After I landed and picked up my rental car, I began the 90 minute drive from Boston down to Cape Cod where my sister lives. I hadn’t had any lunch, so I stopped south of Boston to get a bite to eat. And as I paid for the burrito I had ordered at a Chipotle restaurant, I turned and saw Priest # 2 – a guy I had been in the seminary with me, ordained a few years after me. Dan – not his real name – left active ministry more than a decade ago in part because he found he could no longer minister in a Church that denied the full humanity of LGBT people. In fact, the Church’s position on this left him so angered and hurt, it virtually caused him to turn away from faith almost entirely. To this day, faith and religion practically have no place whatsoever in the life that he shares lovingly and openly with his partner of six years.
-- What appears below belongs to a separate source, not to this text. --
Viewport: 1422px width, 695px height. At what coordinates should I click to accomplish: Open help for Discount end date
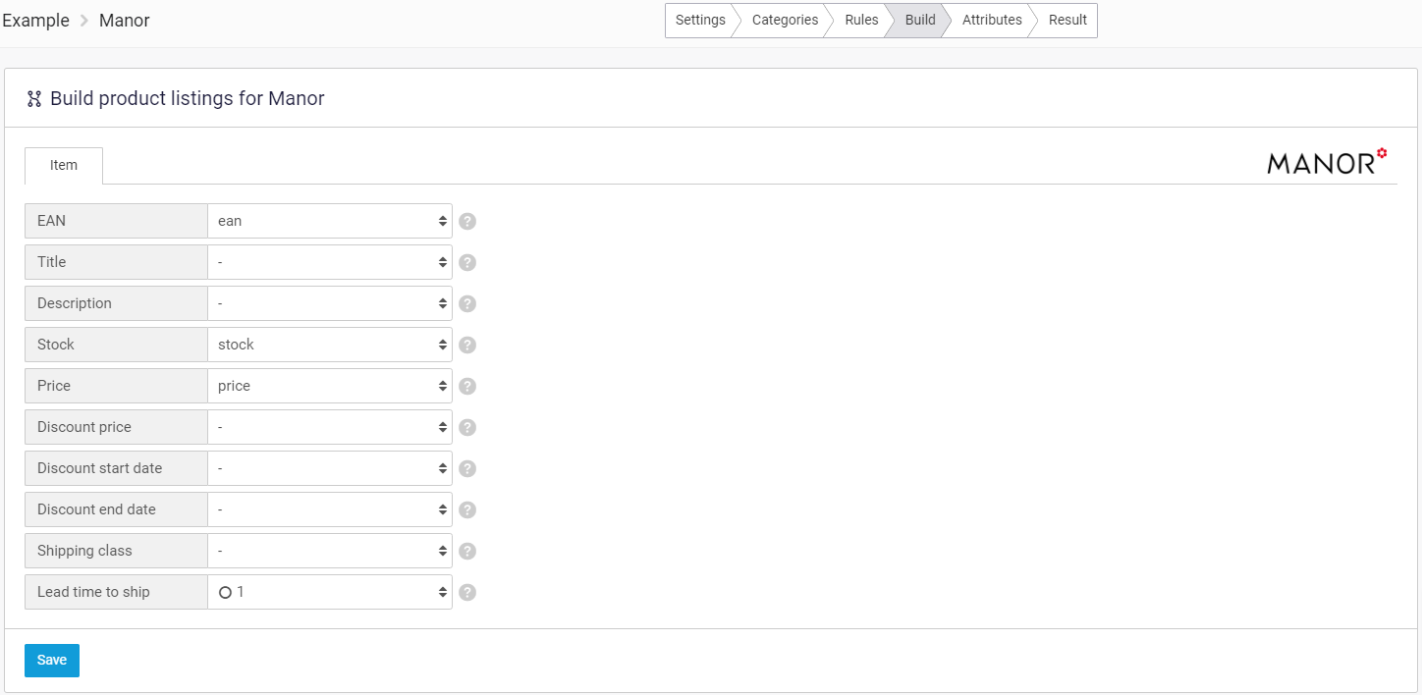pos(466,509)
And so now we come to priest # 3. He’s the only one whose real name I’m going to tell. He’s also a friend of mine, a guy who was ordained four years after me, and is now the pastor of a vibrant, inner city parish in Boston. Some of you, I know, saw the newspaper stories about what happened at St. Cecilia’s parish last weekend, and what the pastor, my friend Fr. John Unni did in response. As part of its Rainbow Ministry to the gay and lesbian community, St. Cecilia’s had scheduled a special liturgy for this weekend with the particular theme, “All Are Welcome.” Well, because this Liturgy coincided with the Gay Pride events celebrated during this month of June, some anonymous people thought this was just unacceptable, and their complaints apparently caused the archdiocese of Boston to intervene and force the cancellation of that Liturgy. And, although that is indeed what happened, John still had the courage to stand up at Masses last week and preach the Gospel message that … at least in St. Cecilia’s Parish … ALL means ALL, and all indeed are welcome not as the Church or anyone else says they should be, but all are welcomed “AS THEY ARE.” Essentially John was preaching the message that – just as the Trinity is a community of Persons most notably characterized by love – so too is the Church of Jesus called to be a community of persons brought together in love, brought together as we are, as God made us – young, old, male, female, black, white, gay, straight, rich, poor, immigrant, native-born – each and everyone of us is – or, better yet, should be – welcomed in the family of God.
During this past week, I’ve read any number of commentaries and blogs about what happened at St. Cecilia’s and its pastor. The conservatives condemn the parish and pastor for doing anything to welcome gay people; while the writers on the left condemn the pastor for not acting more boldly, for not defying the Archdiocese and going forward with the cancelled liturgy anyway. I don’t envy my friend John, or the place he now finds himself in. However, as another John, John the Evangelist tells us so powerfully in today’s Gospel reading, God did not send Jesus into the world to condemn the world. Rather, Jesus came in the world as the very embodiment of unconditional divine love.
If Jesus came not to condemn, but rather to welcome, to accept, and to love – how can the Church of Jesus do anything less?